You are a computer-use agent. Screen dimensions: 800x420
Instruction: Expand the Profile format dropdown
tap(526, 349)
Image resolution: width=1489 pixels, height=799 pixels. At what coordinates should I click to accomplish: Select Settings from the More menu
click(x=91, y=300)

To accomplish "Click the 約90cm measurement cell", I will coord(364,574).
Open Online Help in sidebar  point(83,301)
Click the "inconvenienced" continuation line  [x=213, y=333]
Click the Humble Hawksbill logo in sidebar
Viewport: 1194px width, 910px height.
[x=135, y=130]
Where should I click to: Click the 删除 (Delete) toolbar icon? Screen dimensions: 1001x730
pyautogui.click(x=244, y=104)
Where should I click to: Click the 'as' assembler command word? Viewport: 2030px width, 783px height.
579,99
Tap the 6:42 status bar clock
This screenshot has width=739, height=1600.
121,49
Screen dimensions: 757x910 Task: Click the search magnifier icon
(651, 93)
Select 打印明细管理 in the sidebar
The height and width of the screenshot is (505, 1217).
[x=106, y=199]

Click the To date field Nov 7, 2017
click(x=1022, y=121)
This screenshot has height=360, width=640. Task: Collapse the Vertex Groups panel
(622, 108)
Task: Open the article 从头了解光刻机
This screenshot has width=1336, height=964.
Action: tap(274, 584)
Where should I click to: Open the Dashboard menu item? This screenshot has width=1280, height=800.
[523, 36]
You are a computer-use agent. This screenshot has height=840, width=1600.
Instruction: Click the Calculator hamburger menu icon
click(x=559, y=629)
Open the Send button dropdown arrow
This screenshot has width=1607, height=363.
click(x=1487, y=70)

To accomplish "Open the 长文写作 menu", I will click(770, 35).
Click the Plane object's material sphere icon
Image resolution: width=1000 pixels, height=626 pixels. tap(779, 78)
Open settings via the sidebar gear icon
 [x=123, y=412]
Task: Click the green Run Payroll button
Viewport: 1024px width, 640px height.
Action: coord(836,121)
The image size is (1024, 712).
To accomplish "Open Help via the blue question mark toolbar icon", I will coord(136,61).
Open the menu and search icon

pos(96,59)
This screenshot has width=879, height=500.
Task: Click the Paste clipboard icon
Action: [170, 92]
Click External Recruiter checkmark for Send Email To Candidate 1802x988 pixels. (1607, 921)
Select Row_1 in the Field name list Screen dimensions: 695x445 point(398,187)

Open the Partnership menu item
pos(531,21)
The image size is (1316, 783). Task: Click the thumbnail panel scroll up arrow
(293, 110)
···
» **EXERCISE INSTRUCTIONS**
The total wanted is the number of lines in the entries above that contain "Help". Give it alone.

» **COMPLETED TASK**
2